The average Pearson correlations were 0.63 and 0.65, and the Spearman average correlations were 0.73 and 0.62. This showed weaker connection than that demonstrated by Csépe et al. (2014). This is probably due to the smaller training set. When we considered the forecast by each of the categories, then the category hit rate was 53%. More training variables gave better forecasts for high concentrations, but there was a larger noise in the early and late season. Periods and stations with low concentrations had lower correlation values as the ragweed pollen concentration categories are more sensitive to low concentrations. Better correlations generally correspond to stations with higher concentrations and lower variability among years. Therefore, Pearson correlation coefficients ranged from 0.13 (Wien, with relatively low concentrations) to 0.88 (Subotica, one of the most infested locations). As Pearson correlation is sensitive to extreme values, the correct forecasting of a short period with high concentration can produce a good Pearson correlation. For low to medium pollen levels, both the reference measurement and the output of the network are likely to be uncertain, and hence the correlations are low.

Traditional pollen monitoring (i.e. Hirst-type sampling) and manual pollen counting are time-consuming (Crouzy et al. 2016). Another disadvantage of the traditional systems is that data are produced on working days, but not during vacation times and holidays. Csépe et al. (2014) showed that 3-day lagged pollen data provided acceptable forecast results in Szeged.

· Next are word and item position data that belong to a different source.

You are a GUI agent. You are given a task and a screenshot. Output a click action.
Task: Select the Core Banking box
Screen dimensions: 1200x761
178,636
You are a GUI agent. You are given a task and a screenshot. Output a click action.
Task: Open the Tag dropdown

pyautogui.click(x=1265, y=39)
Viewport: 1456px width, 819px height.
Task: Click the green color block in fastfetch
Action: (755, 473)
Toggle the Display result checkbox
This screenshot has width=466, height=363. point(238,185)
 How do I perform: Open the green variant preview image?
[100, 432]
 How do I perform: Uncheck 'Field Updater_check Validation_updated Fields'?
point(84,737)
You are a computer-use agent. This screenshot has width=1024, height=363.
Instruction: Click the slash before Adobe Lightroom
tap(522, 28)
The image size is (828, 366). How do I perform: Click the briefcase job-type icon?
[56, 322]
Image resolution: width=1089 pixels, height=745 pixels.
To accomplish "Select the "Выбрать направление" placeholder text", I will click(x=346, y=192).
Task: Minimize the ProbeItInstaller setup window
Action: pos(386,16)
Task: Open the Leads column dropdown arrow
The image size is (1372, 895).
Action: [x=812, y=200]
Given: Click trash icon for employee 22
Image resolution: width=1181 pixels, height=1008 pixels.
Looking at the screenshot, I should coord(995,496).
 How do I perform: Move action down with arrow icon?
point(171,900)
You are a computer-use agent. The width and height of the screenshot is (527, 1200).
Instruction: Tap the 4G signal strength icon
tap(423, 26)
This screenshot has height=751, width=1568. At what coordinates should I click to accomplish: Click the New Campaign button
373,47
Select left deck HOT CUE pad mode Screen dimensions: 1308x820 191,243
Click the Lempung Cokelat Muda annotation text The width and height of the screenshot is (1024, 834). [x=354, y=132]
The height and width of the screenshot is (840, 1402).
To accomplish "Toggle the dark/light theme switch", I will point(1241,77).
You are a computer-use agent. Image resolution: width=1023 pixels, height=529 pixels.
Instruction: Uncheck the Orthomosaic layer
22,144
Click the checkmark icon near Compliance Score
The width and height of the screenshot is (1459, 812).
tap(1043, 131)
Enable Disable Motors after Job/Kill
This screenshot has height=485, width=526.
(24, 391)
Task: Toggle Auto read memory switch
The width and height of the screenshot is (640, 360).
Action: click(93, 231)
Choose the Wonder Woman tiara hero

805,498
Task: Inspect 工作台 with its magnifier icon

The same result was found in the current study using the data of 28 monitoring stations. In a large international pollen alarm system, such as R-PAS, the coordination of data update is the most critical point during the routine operation. Obtaining 1- or 2-day lagged pollen data from all monitoring stations on every day of the pollen season would have unnecessarily high costs compared to the added value. However, 3-day lagged pollen data are available on holidays as well, and therefore pollen forecast could be published continuously.

To improve the performance of the forecast model, further developments are needed. It is planned to investigate new explanation variable set in the neural network model (e.g. cumulated meteorological variables). Predicted values of pollen data may be used in transport (source-based) models (Zink et al. 2012; Prank et al. 2013; Burki et al. 2019). It is expected that source-based models would be improved when pollen forecasts based on 3-day lagged pollen monitoring data are added. High-resolution pollen inventories (Skjøth et al. 2010, 2019) and real-time data (Crouzy et al. 2016) may also improve the system’s performance. Meanwhile, some error sources can not be ruled out. These are the incidental large-scale transport events, the variability of the pollen season pattern, the changes in near-site ragweed population and the error of input meteorological data. Variability in the pollen season characteristic (Fehér and Járai-Komlódi 1997) is caused by climatic-phenological reasons and is the subject of active research (Stjepanović et al. 2015).

The strength of the model is its rapid operational run-time and low computational resource utilization (a generic virtual private server is sufficient to run). It can be easily adapted to other monitoring stations by adding a new neural network to the existing models. The daily produced data can be integrated into neural networks, thus increasing its performance. The disadvantage, however, is that the system is very sensitive to the input data of training set of neural network. The size of the training database is important, because longer data sets show better performance (lower RMSE and higher correlations). The forecast efficiency of the algorithm decreases in the case of an unusual season timeline, if pollens are present in early or late periods which are not represented by the training data set.